Thailand asks for smallpox vaccine from WHO

Thailand has asked the World Health Organisation (WHO) for support in providing smallpox vaccine, as a precautionary measure against Monkeypox, now that the country has eased travel restrictions for overseas arrivals from many countries, including those where Monkeypox has been detected.

The request for smallpox vaccine was conveyed by Public Health Minister Anutin Charnvirakul to WHO Director Tedros Adhanom Ghebreyesus during a courtesy call on the new director on Wednesday in Geneva. Anutin was in Geneva to attend the 75th World Health Assembly.

Thailand has no reserves of smallpox vaccine, because the virus was eradicated from the globe several decades ago. The last recorded naturally occurring case earth was in 1977.

During the informal meeting, Anutin also invited the WHO director to attend the official opening of the ASEAN Centre for Public Health Emergencies and Emerging Diseases (ACPHEED), scheduled to take place in Bangkok on August 25th.

The public health minister told the media yesterday (Thursday) that a technical committee of the Thai National Communicable Disease Committee has classified Monkeypox as a communicable disease under watch, although no cases have been detected in Thailand as yet.

He said that measures have been put in place to screen overseas arrivals from countries where Monkeypox has been detected.

Anutin also said that, while he was in Geneva, he witnessed the signing of an agreement on the sharing of COVID-19 related knowledge and resources between the Thai Department of Disease Control and the WHO with Thailand being designated as the core country for the WHO BioHub System.

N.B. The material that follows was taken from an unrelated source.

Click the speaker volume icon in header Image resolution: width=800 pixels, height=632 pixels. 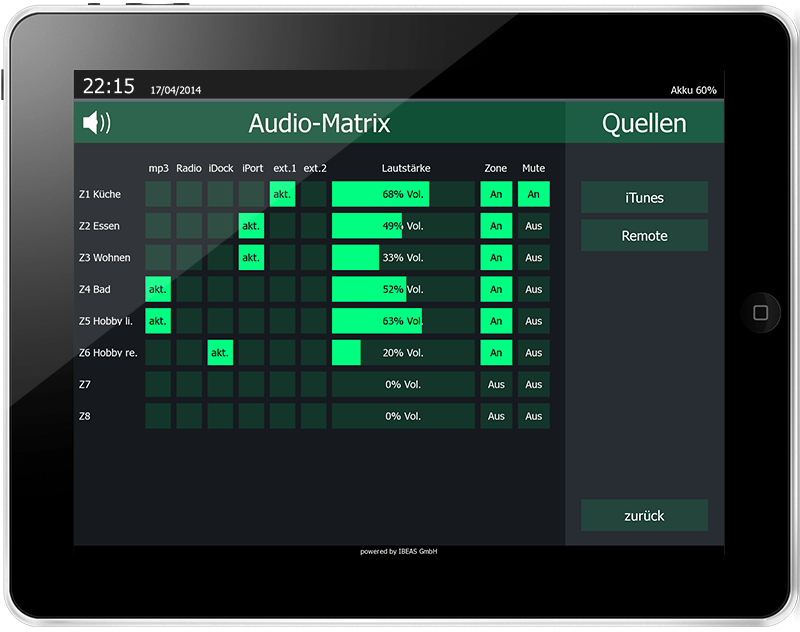[x=97, y=123]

Meanwhile, the Department of Disease Control has dismissed as a fake news a report that Monkeypox has been detected on Chang Island, off Trat province, and has appealed to the public not to panic.

The department added, however, that several people on the island have been found to be infected with Plasmodium knowlesi malaria, which can be transmitted from primates to humans via the bite of the striped mosquito.

As of May 25th the department said that 309 people in 22 countries have been infected with Monkeypox.